To answer that question, Grant says Norwegian issues post-cruise surveys to departing guests, using the resulting data “strategically” to pick new options. Mahaffey makes a similar point. “Our kids, teens and families always want to play the latest games,” she says, “so we make it a priority to keep up with the trends and update our gaming collection several times throughout the year”.

In a similar vein, Grant is eager to espouse the rising benefits of VR. Examine what this technology can do in practice and the reasoning becomes obvious. Allowing users to physically lose themselves in a made-up world is the ideal antidote for passengers who crave more than the deep blue.

The percentage of American children that play some kind of video game.
Entertainment Software Association (ESA)

In Norwegian’s case, a standout example is a pair of goggles, transporting gamers into the cockpit of a Formula One car. Don another pair and you’ll leap into a Jeep, rushing through the wilds of Jurassic Park. No wonder Grant feels like he can claim that his team has “elevated” the old-school arcade to something substantially new and exciting.

Even at this point, however, operators can’t really take a hands-off approach. With parents understandably concerned about what their children are playing, staff must be sure that whatever games they offer are not too violent or scary.
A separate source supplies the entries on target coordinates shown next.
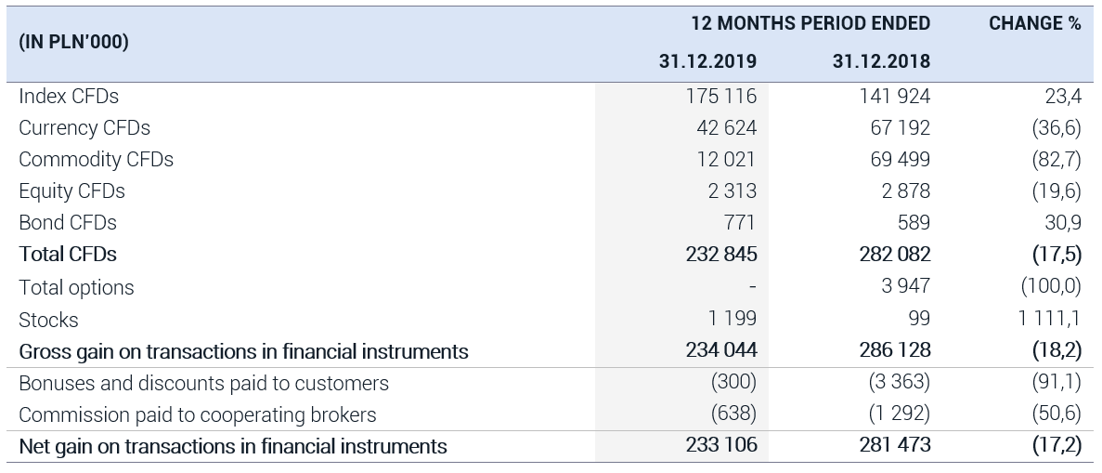The width and height of the screenshot is (1102, 473).
Task: Click the Equity CFDs row label
Action: [71, 191]
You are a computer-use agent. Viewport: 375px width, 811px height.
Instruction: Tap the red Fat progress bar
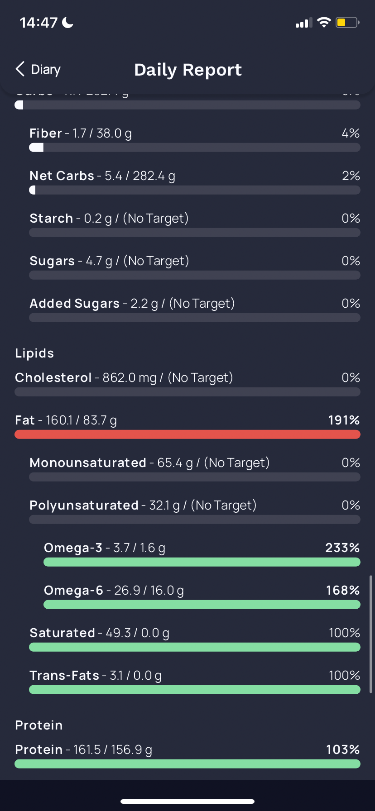click(188, 434)
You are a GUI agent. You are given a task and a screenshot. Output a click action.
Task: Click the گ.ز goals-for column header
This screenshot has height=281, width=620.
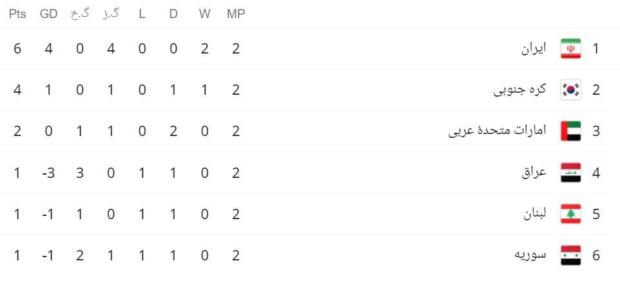(x=111, y=14)
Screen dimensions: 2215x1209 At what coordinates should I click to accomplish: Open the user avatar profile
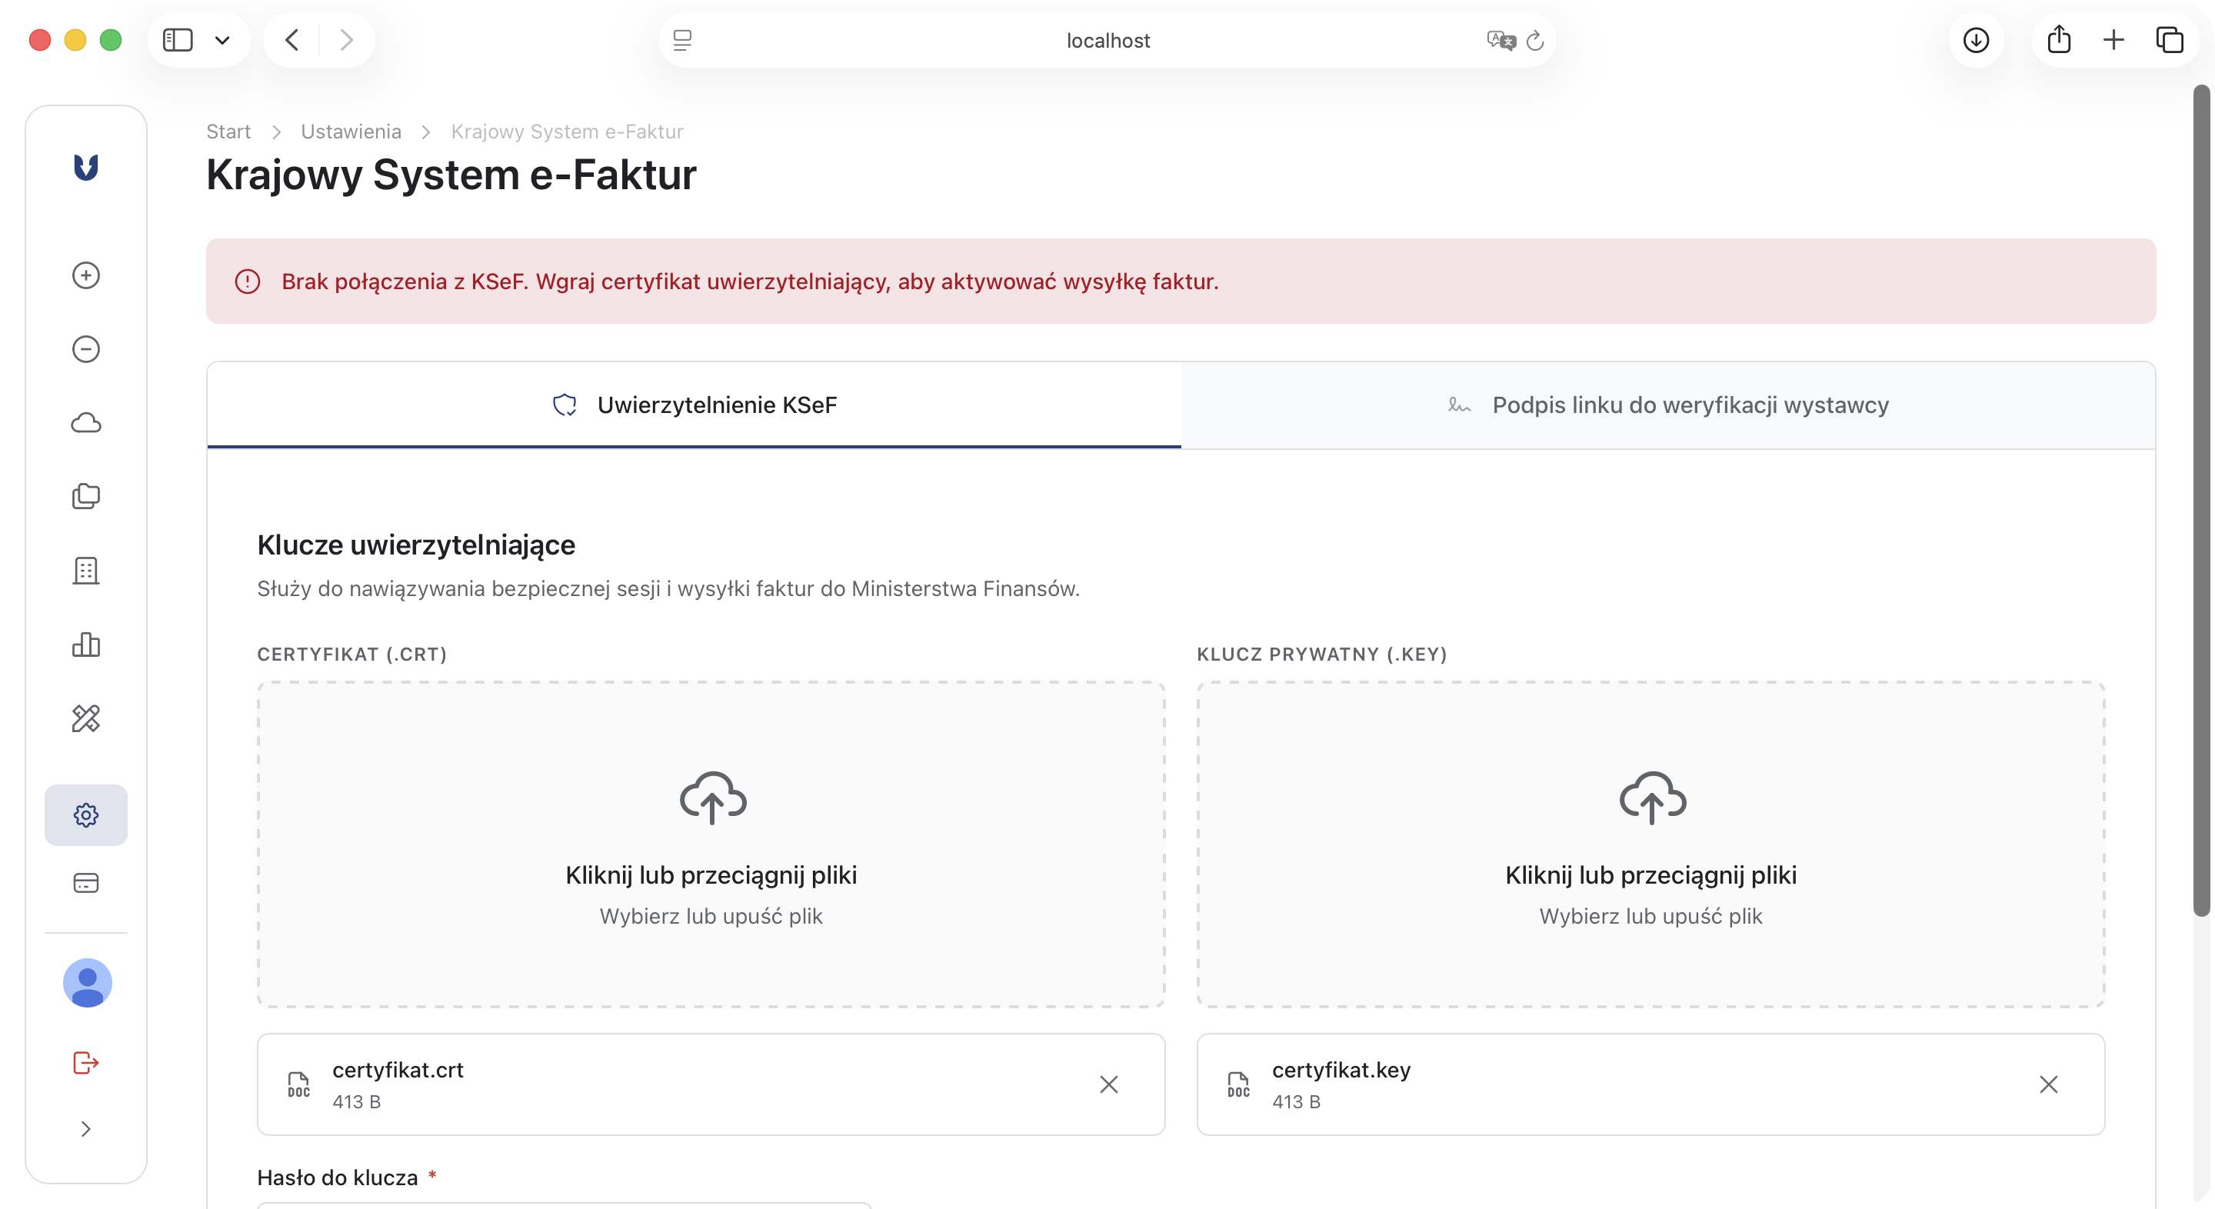88,983
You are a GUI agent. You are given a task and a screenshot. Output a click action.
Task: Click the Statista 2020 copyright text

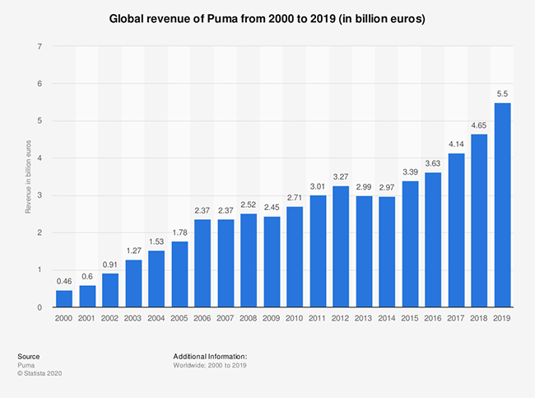40,373
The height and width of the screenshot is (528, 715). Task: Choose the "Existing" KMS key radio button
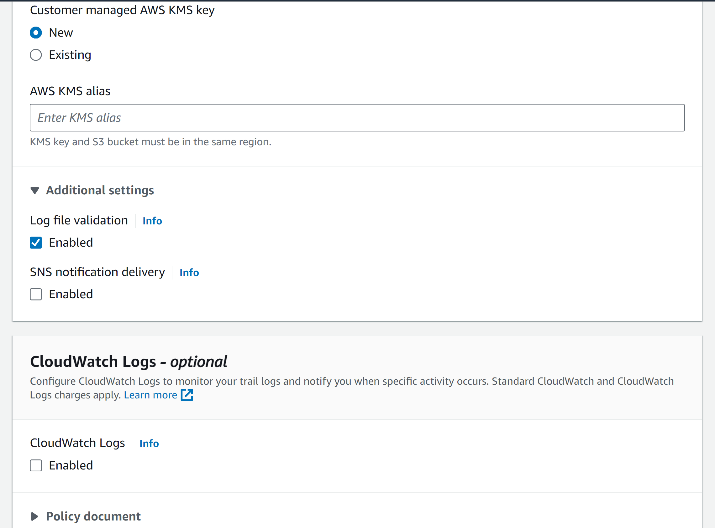(36, 55)
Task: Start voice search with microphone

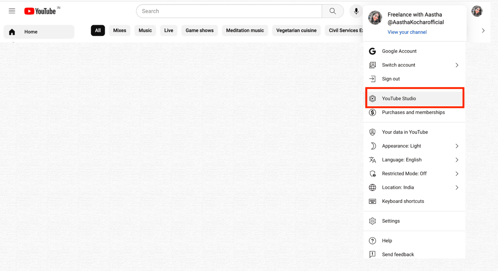Action: tap(356, 11)
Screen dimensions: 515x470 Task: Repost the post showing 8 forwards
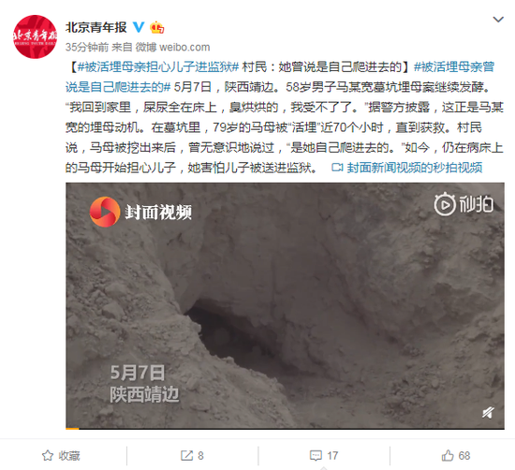point(192,456)
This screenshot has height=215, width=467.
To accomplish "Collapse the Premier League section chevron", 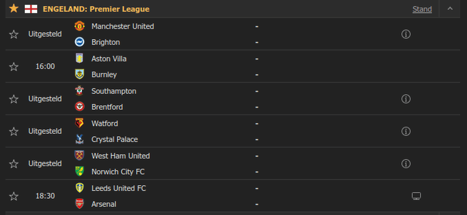I will [x=450, y=9].
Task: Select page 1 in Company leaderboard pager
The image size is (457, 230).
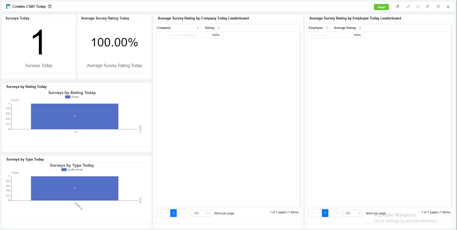Action: click(x=174, y=213)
At Carnival, Mahaffey answers this worry vigorously, noting that while the company has a “wide variety” of digital options, “we don’t offer games that are rated ‘mature’ or ‘R’ to ensure the games we feature on board are family friendly”. More than that, Carnival’s various youth programmes, catering to specific groups, are replete with age appropriate games.

Norwegian, for its part, takes a slightly different tack. “Ultimately, it’s up to parents and what they’re comfortable with their kids doing while on board,” stresses Grant. Apart from anything else, he suggests, a good way to keep younger fans on the leash is by supplying them with on-board credit. Once that runs out, it goes without saying, they won’t be able to play their favourite arcade – no matter how much they complain.

Choosing the blue pill

As exciting as the best video games can be, these attempts to limit the action surely make sense – and not only to reassure fretful mums and dads. Simply glance at the website of Carnival or Norwegian and it quickly becomes apparent how many entertainment options the average cruise ship now boasts. Clay-pigeon shooting may have been consigned to the health and safety dustbin of history, but younger cruisers have plenty to keep them occupied and offline.

“We have a plethora of other activities that appeal to all interests,” emphasises Mahaffey of Carnival. “We of course feature water slides on our ships, ropes courses, basketball courts, and on our two newest ships – rollercoasters.” Together with new cultural programmes, teaching teenage visitors about new cultures, as well as prom nights and other fancy-dress parties, there’s doubtless much to enjoy beyond VR.

Be that as it may, however, no one should imagine that the video gaming frenzy is disappearing. In December 2022, Celebrity Cruises announced it was dipping its prow into the metaverse by allowing passengers to virtually tour their ship before they set sail. Back on board steel-and-glass vessels, Grant says that his employer is sharpening its VR offering at speed, with its latest ship, Norwegian Prima, offering 13 VR rides and games.

More to the point, the executive is certain that the firm will always keep up with what’s next. “We’ve already seen impressive development in this space over the last decade,” he says. “With a restless desire for innovation, NCL is always looking for ways to elevate our offering for guests.”

Given just how popular games look set to become over the next few decades, that’s probably wise.